BERLIN taz Die letzten drei Jahre lang gab es einen kleinen Hype in der Internetszene: Wie weiland zu Dotcom-Zeiten Ende der Neunzigerjahre gründeten sich in Europa, Asien und den USA zahlreiche Jungfirmen, auch Start-ups genannt. Sie alle gehörten dem "Web 2.0"-Sektor an. Im sogenannten Mitmachnetz entstanden soziale Netzwerke, Videoportale oder Vertreiber von "Widgets", Miniprogrammen, die man sich auf seine Website "kleben" kann. Die Firmen wurden hoch geschätzt, das Social Network Facebook sollte zwischenzeitlich zum Beispiel 15 Milliarden Dollar wert sein. Doch nun schlägt die Finanzkrise zu.

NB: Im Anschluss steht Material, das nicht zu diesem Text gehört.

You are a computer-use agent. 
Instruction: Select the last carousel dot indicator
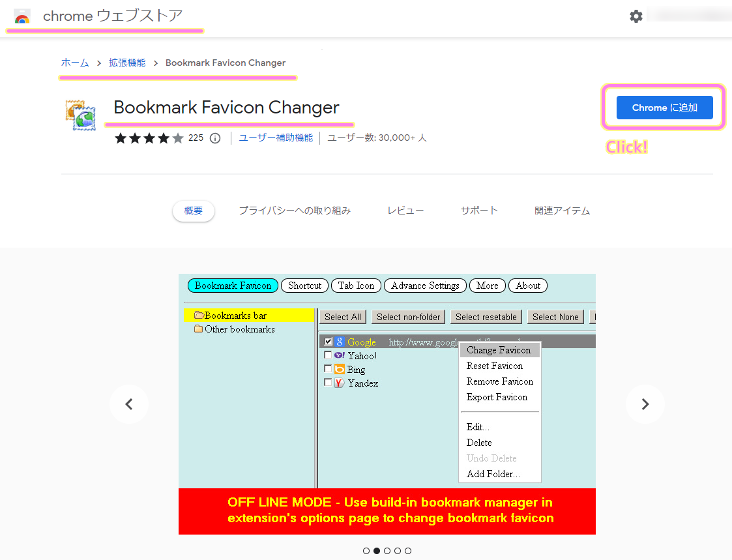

Viele Web 2.0-Firmen sind nicht profitabel, sie wurden mithilfe von Risikokapital finanziert. Und nun, in der weltweiten Krise, fehlt ihnen der Exit, der Ausweg. Unter Exit versteht die Start-up-Branche, dass eine junge Firma an eine größere verkauft wird oder dass sie an der Börse landet, wo es neues Kapital gibt. Seit der Krise der "New Economy" Anfang 2000 sind die Börsengänge von Internetfirmen jedoch schon erschwert worden, vor allem in den USA. Die Vorgaben sollen erneute Pleiten an den Finanzplätzen verhindern. Der Verwaltungsaufwand ist enorm, sechs- bis siebenstellige Jahresbeträge werden fällig, will man sich an der Börse halten. So ging schon in den letzten Jahren so gut wie keine Internetfirma mehr an die Börse. Nur Google erregte 2004 noch mal Aufsehen. In Deutschland war zwei Jahre später das Businessnetzwerk Xing einer der wenigen Börsenkandidaten.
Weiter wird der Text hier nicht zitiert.